Ryan Carty

Name: Ryan Carty 

Year in program: 8th 

ABD Y/N: Yes

Primary supervisor: Dr. Nwando Achebe; Dr. Jamie Monson 

Major field: African History 

Minor fields: Science, Technology, and the Environment; World History 

Link to your personal page or profile: https://ryattay.me 

A PhD Candidate in the History Department, Ryan Carty explores African history through technology. He approaches technology from a broad perspective, examining objects and techniques in their social, environmental, and material contexts. His dissertation titled “Ruminant Technics: Animal and Material Flows in a West African Transitional Zone, 1948-1985” applies a technical perspective to African livestock history with a geographical focus on Burkina Faso and Ghana. The dissertation chapters examine, for example, the development of new techniques for vaccine production, transportation, and refrigeration. Ryan received research funding from the U.S. Department of Education (Fulbright-Hays DDRA), West African Research Association, MSU College of Social Science, and MSU History Department. Foreign Language and Area Studies (FLAS) Fellowships through MSU’s African Studies Center funded language training in Hausa.

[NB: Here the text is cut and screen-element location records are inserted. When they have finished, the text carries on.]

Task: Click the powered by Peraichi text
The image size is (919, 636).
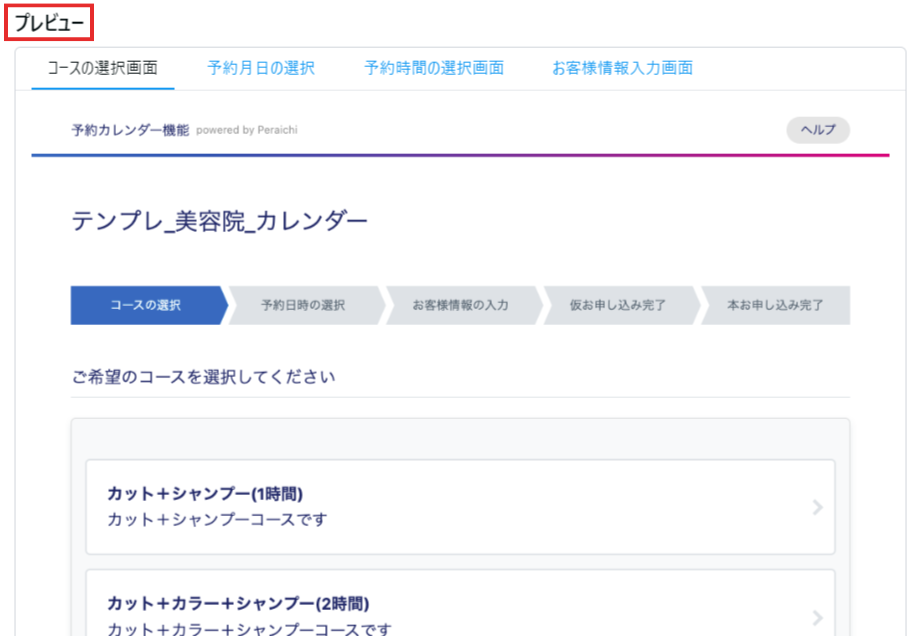Action: click(x=247, y=130)
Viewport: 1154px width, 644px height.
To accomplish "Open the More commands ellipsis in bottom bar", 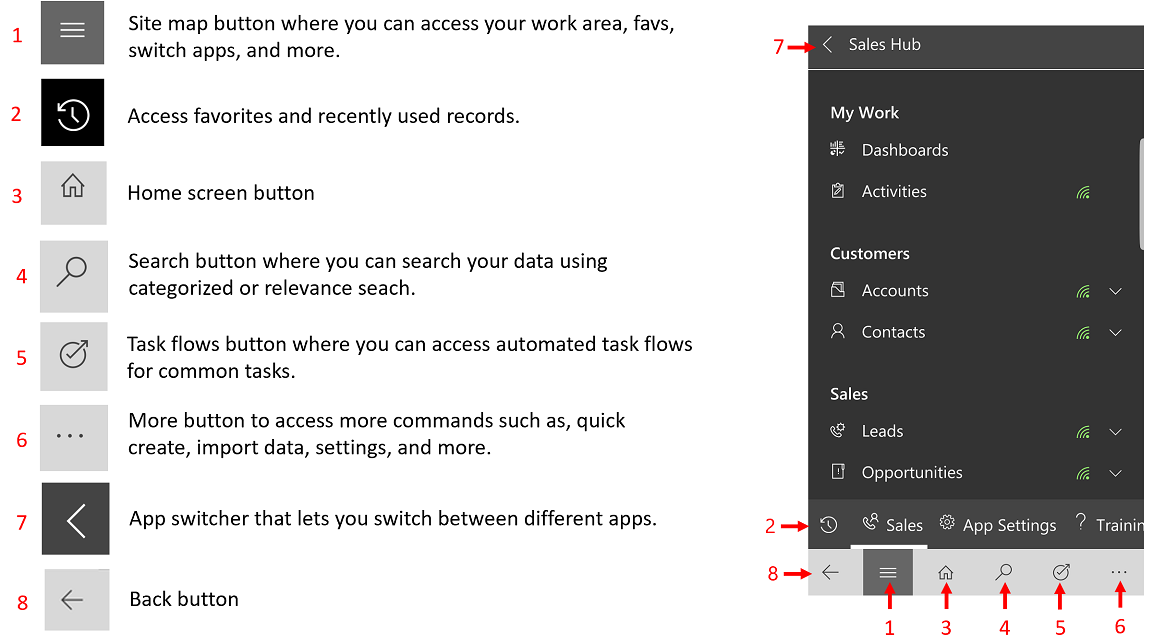I will click(x=1119, y=572).
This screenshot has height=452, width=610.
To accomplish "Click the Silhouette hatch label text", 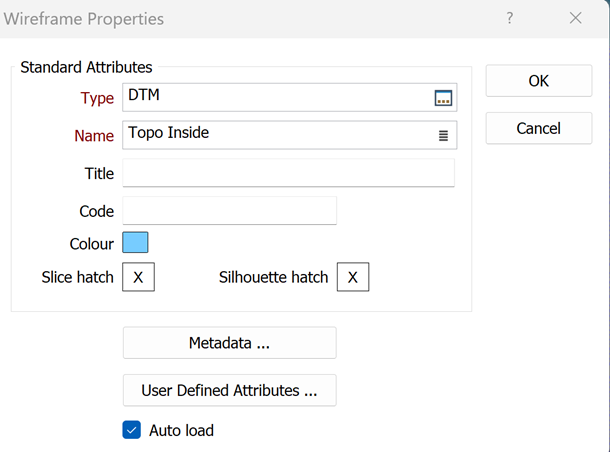I will pyautogui.click(x=273, y=277).
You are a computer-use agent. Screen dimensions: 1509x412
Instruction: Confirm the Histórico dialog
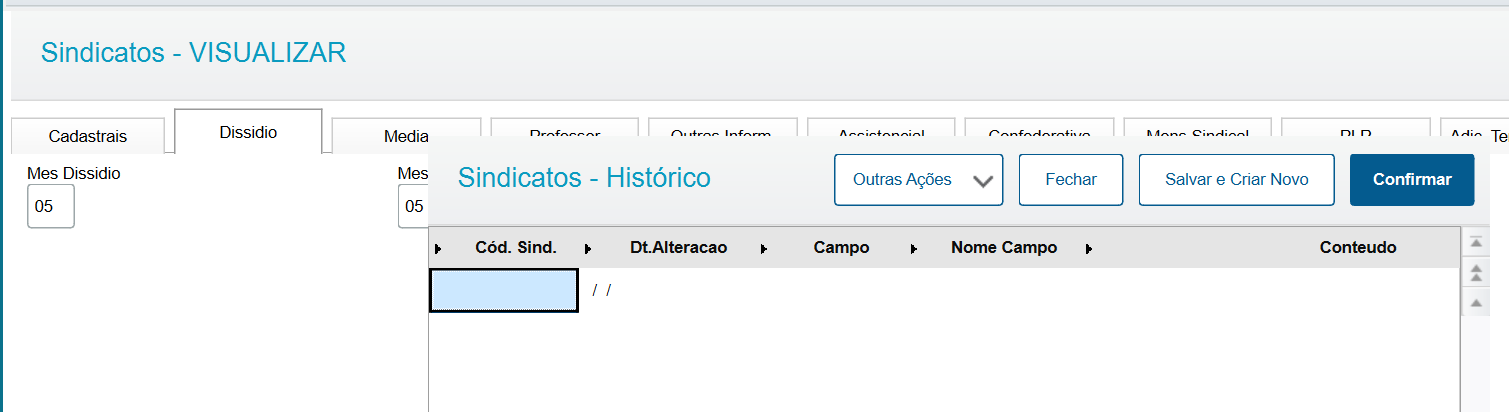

Ryan’s interest in technology extends to the digital humanities. He taught HST 250 History of the Digital Age with a revamped curriculum that took a world historical approach to computing and computing technologies. He worked with Enslaved to develop best practices for the creation of datasets integral to new approaches in the history of slavery. He applies digital methods to his African history research, as well as his work with the Journal of West African History, Matrix: Center for Digital Humanities & Social Sciences, “Visualizing German-Jewish Intellectual Life in the Early Twentieth Century,” and “Sex, Lies, and ‘Tribal’ Politics: Britain’s ‘Treason’ in Her Majesty’s Prized Colony Nigeria.” Ryan develops and designs websites, builds data visualizations and maps, performs text analysis, and extracts, cleans, and analyzes structured datasets.